## Requirement 1
In the passage on UNICEF's RapidFTR app, what recognition did UNICEF receive in 2011?
## Requirement 2
Summarize the passage on UNICEF's RapidFTR app in two sentences.
## Requirement 3
Rewrite the passage on UNICEF's RapidFTR app from "UNICEF not only" to "to humanitarian space.", renaming "innovation unit" as "innovation team" throughout.

[Passage — start]

With a snap of a camera and a few clicks on a mobile phone, registering children who have been separated from their families during disasters is now simple and quick. Before RapidFTR, the process of helping reunify families ate up so much time and paper.
RapidFTR is an open-source mobile phone application that helps humanitarian workers gather, sift and share information about unaccompanied and separated children in emergency situations. It is just one of the many technologies emerging from UNICEF designed to help its staff, partners and the aid community at large overcome challenges in delivering on their mission.
UNICEF not only prides itself but has also earned recognition for being innovative: In 2011, it was named one of Devex 40 Development Innovators. It runs a global network of innovation labs and has a unit dedicated to working with other agency divisions to come up with new ideas, technologies and products.
To develop RapidFTR, the innovation unit has teamed up with the child protection division. Recently, it launched an initiative in partnership with the emergency operations group, or EMOPS, to identify, test and bring suitable innovations to humanitarian space.
Innovating for better emergency response, though, requires delicate handling. Because of the lifesaving nature of the work, failure is less acceptable for emergency innovations, compared to other sectors.
“You can’t go in there and try a new thing that doesn’t necessarily work without anything backing it up,” Mac Glovinsky, humanitarian innovation lead at UNICEF, told Devex.
As part of the new initiative, the innovation unit and EMOPS convened in October a three-day gathering of UNICEF emergency officers from around the globe. Emergency officers typically have 16-hour days and face constant pressure, so the meeting gave them time, space and freedom to think of creative and different ways to respond better to crises.

[Passage — finish]
[Available data — start]

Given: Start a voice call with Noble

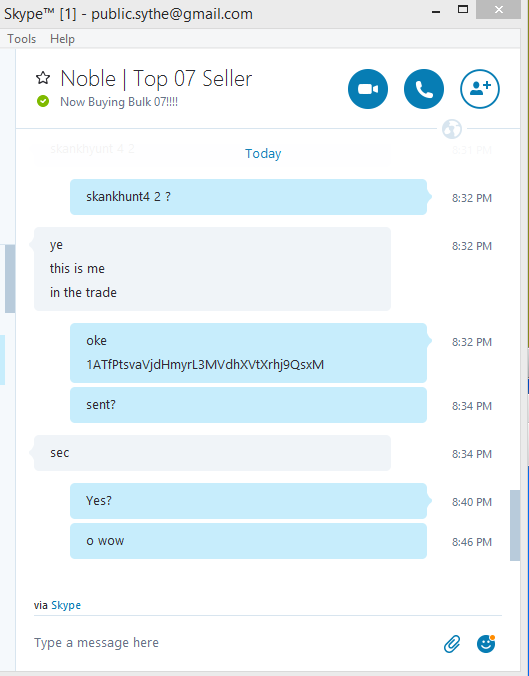Looking at the screenshot, I should pos(424,89).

[Available data — finish]

## Answer box 1
UNICEF was named one of Devex 40 Development Innovators.

## Answer box 2
RapidFTR, an open-source mobile phone application developed by UNICEF's innovation unit with its child protection division, helps humanitarian workers gather, sift and share information about unaccompanied and separated children in emergencies. UNICEF has launched an initiative with its emergency operations group, EMOPS, to identify, test and bring suitable innovations to humanitarian work, though emergency innovation requires delicate handling because failure is less acceptable in lifesaving work.

## Answer box 3
UNICEF not only prides itself but has also earned recognition for being innovative: In 2011, it was named one of Devex 40 Development Innovators. It runs a global network of innovation labs and has a unit dedicated to working with other agency divisions to come up with new ideas, technologies and products.
To develop RapidFTR, the innovation team has teamed up with the child protection division. Recently, it launched an initiative in partnership with the emergency operations group, or EMOPS, to identify, test and bring suitable innovations to humanitarian space.